__What is needed__.
Reproduce every line of the records below verbatim, omitting the pictures from your answer.

__Element and text location data__.
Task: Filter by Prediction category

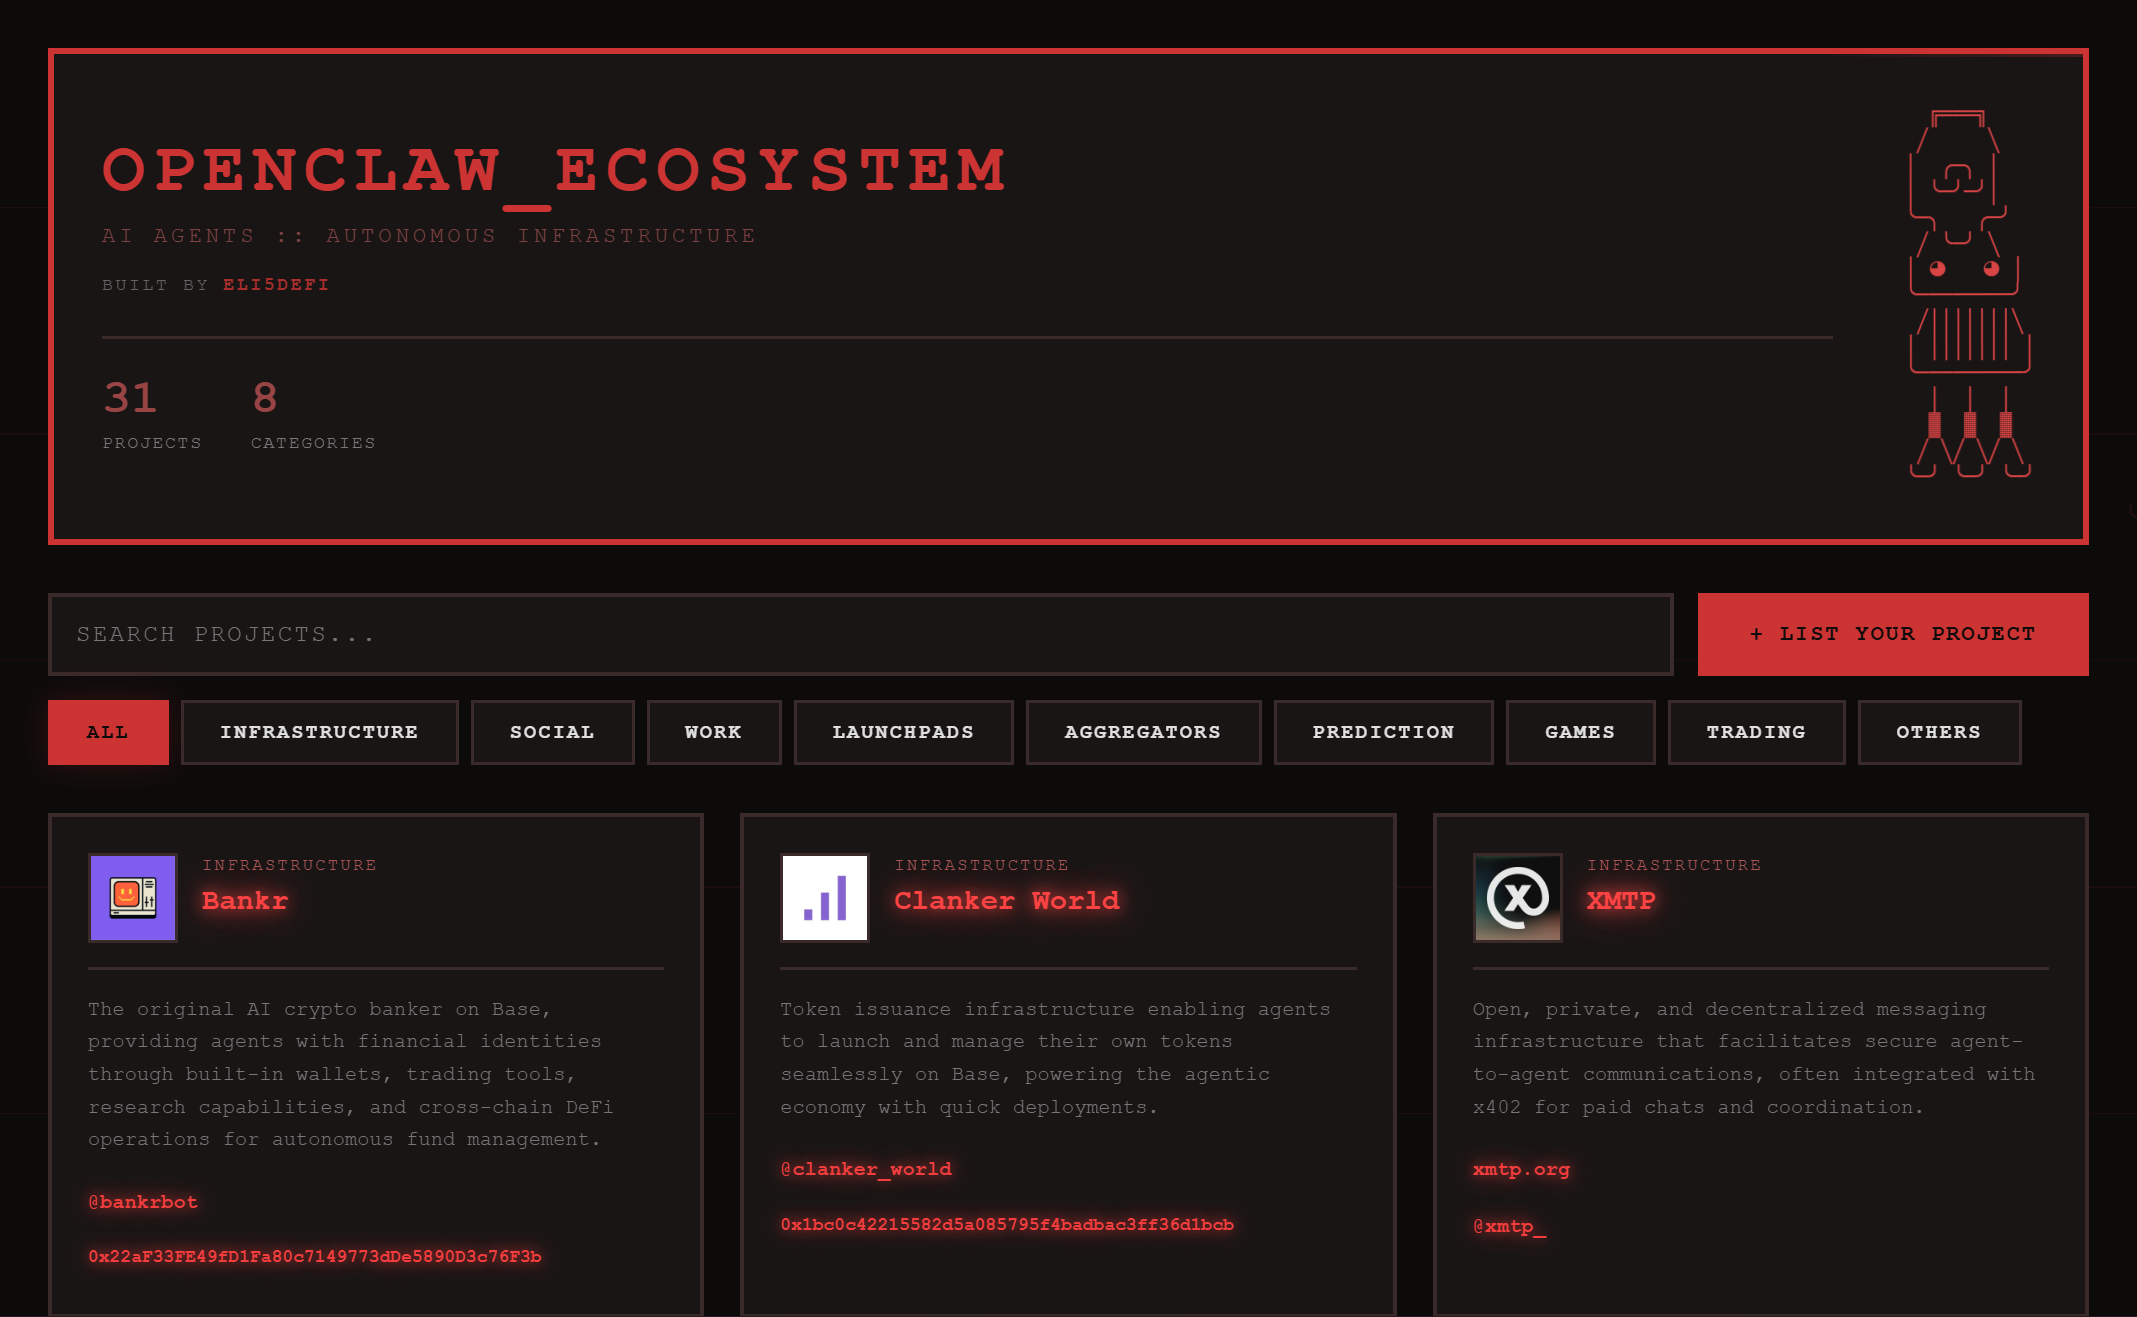Action: (x=1383, y=732)
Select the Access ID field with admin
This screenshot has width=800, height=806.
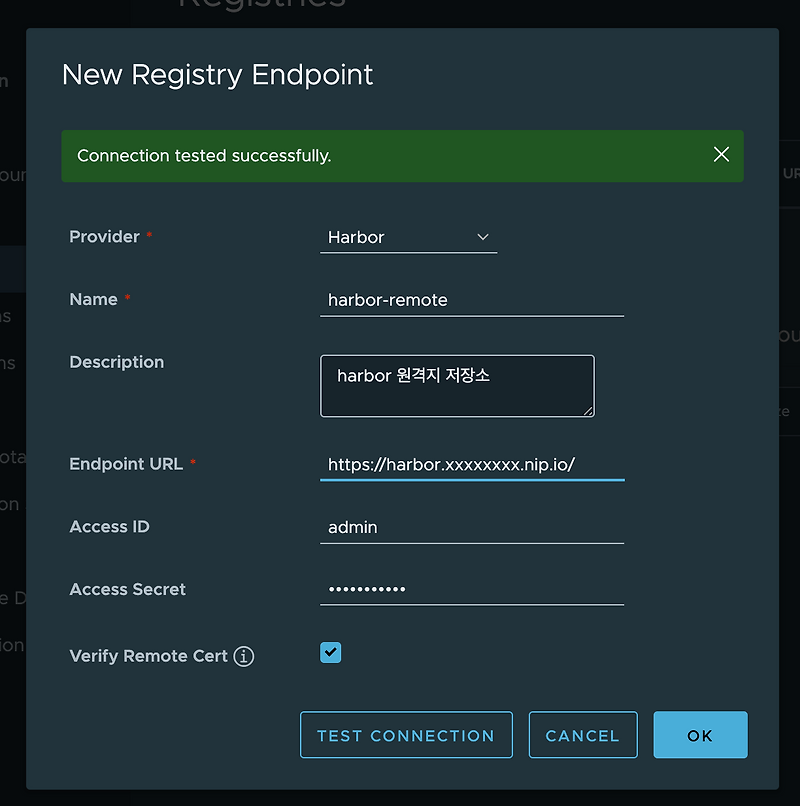tap(471, 527)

__The solution__.
Task: Filter by Prediction category

Action: (x=1383, y=732)
Select the Access ID field with admin
This screenshot has width=800, height=806.
tap(471, 527)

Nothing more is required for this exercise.